• Activity
Pictures do not belong in the copy. Write out exactly the lines from the one containing "This screenshot has height=748, width=1123." through the end of the data.

(Data records)
▼▼▼

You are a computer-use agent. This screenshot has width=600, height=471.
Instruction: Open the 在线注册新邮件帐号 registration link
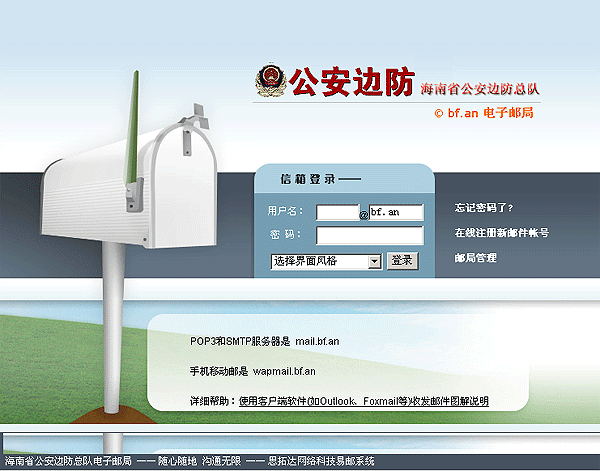[x=501, y=233]
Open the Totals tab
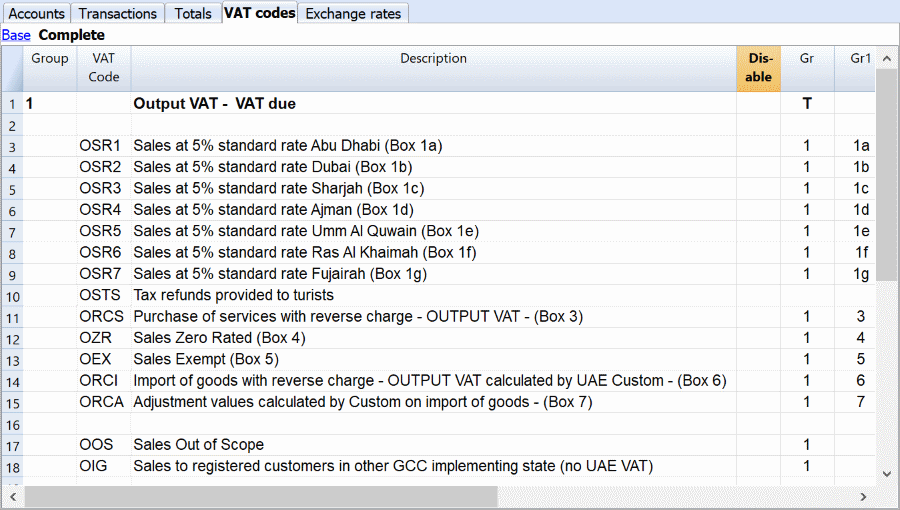This screenshot has width=900, height=510. [192, 13]
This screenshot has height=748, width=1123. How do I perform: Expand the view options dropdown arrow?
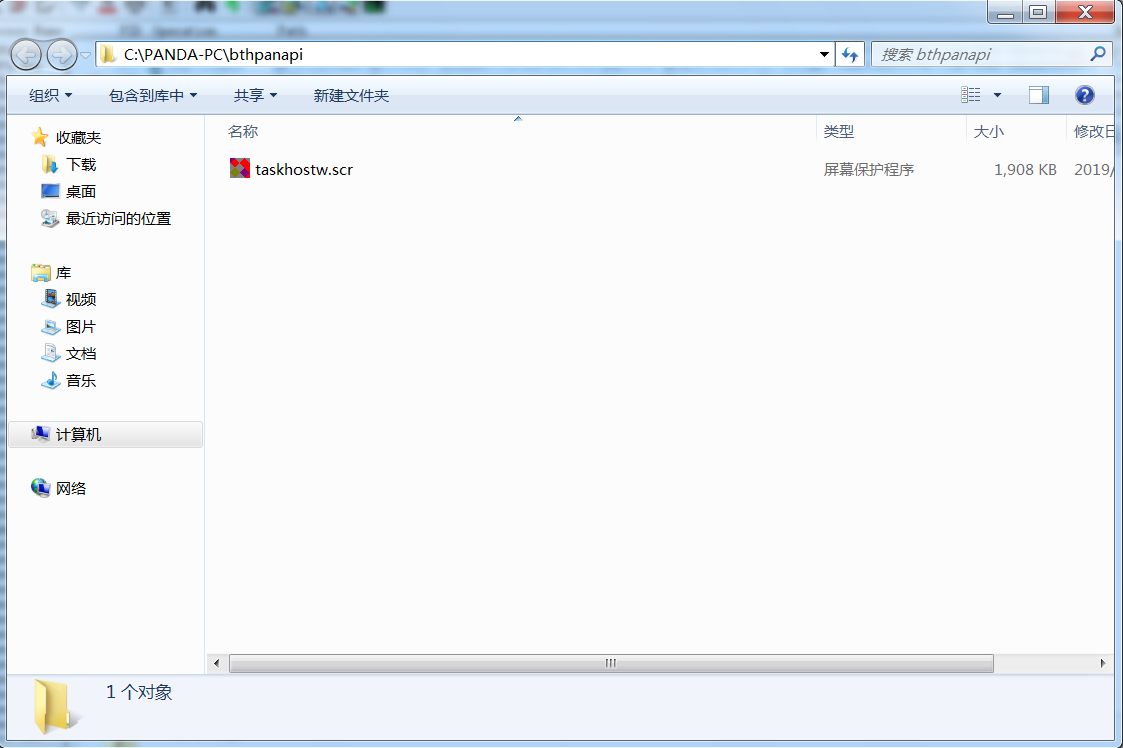[x=997, y=95]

▲▲▲

• Exercise output
This screenshot has height=748, width=1123. How do I perform: Expand the view options dropdown arrow?
[x=997, y=95]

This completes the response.